◆ **Problems and tasks**:
(A) From the fleece coat thread, echo the passage starting at "## Ravin (Apr" and ending at "wanting to help.".
(B) For each statement about the fleece coat thread, answer yes or no and quote the words from the thread that decide it. (i) The first poster plans to sew the coats together with a 16-year-old daughter. (ii) The JOann's coupons described in the thread apply to every item in a purchase. (iii) Ravin says end-of-season fleece throw blankets cost more than the same yardage at a fabric store.

◆ **Page excerpt**:

/---

# Need pattern suggestions



## rosehaven (Nov 5, 2004)

Hi Ladies,

Each year one of the local tv stations in Spokane has a "Coats for Kids" drive which leads me to my request.

I need suggestions for patterns for fleece coats to sew for children ages 2 to 6 yrs of age. My 16yr daughter will need an easier pattern as we will be sewing together. Any suggestions will be a blessing.

Where would be the most economical place to purchase fleece?


Thank you all and God bless


----------



## AngieM2 (May 10, 2002)

Kwik Sew patterns are pretty easy and have good instructions.

Here is a page of patterns that has some coats in it. 

https://kwiksew.mccall.com/patterns/kids/girls/coordinates-separates


----------



## frogmammy (Dec 8, 2004)

Should be some fleece sales now that it's (kinda) summer. Always check out the clearance rack, too.

Hancock fabric (store) used to have some really good deals, and if you were lucky, they'd have a large bag of mixed pieces, most smaller than a yard. I made jackets with different color sleeves, or mixed and maybe three differentt colors on a jacket. 

Mon


----------



## AngieM2 (May 10, 2002)

Sign up for JOann's app and emails. Regularly they will have coupons from 20 to 50% off one regularly priced item. One cut of fabric is one item. I just saved $31.00 on 15 yards of muslin.


----------



## Waiting Falcon (Nov 25, 2010)

Hancock fabrics I closing all stores due to bankruptcy. There will be big sales this weekend.
I am sorry to see them go.


----------



## Ravin (Apr 12, 2008)

I've found that at the end of the season when stores are clearing out their fleece throw blankets, you can get them for far cheaper than you can get the same amount of yardage of fabric at a fabric store.


----------



## Belfrybat (Feb 21, 2003)

Good for you for wanting to help.

I think fleece is down to 60% - 70% off at Hancocks due to their going bankrupt. This would be a good time to stock up.


----------

\---

◆ **Source material**:
/---

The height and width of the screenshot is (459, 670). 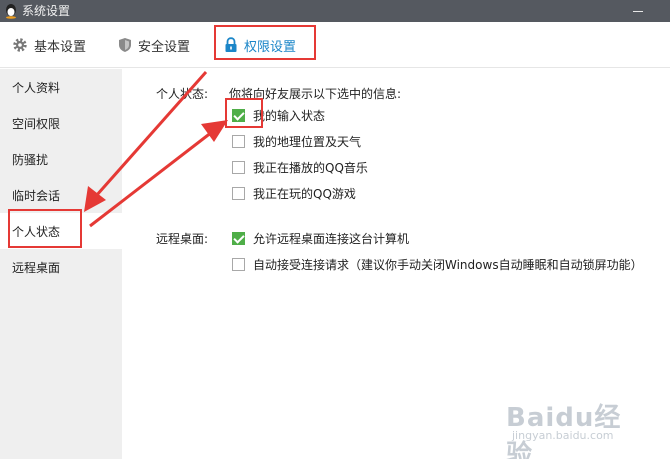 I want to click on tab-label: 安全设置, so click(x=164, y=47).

\---
/---

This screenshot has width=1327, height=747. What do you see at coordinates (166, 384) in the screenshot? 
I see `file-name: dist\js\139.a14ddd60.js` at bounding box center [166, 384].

\---

◆ **Results by task**:
(A)
## Ravin (Apr 12, 2008)

I've found that at the end of the season when stores are clearing out their fleece throw blankets, you can get them for far cheaper than you can get the same amount of yardage of fabric at a fabric store.


----------



## Belfrybat (Feb 21, 2003)

Good for you for wanting to help.

(B)
(i) Yes: "My 16yr daughter will need an easier pattern as we will be sewing together."
(ii) No: "Regularly they will have coupons from 20 to 50% off one regularly priced item."
(iii) No: "you can get them for far cheaper than you can get the same amount of yardage of fabric at a fabric store."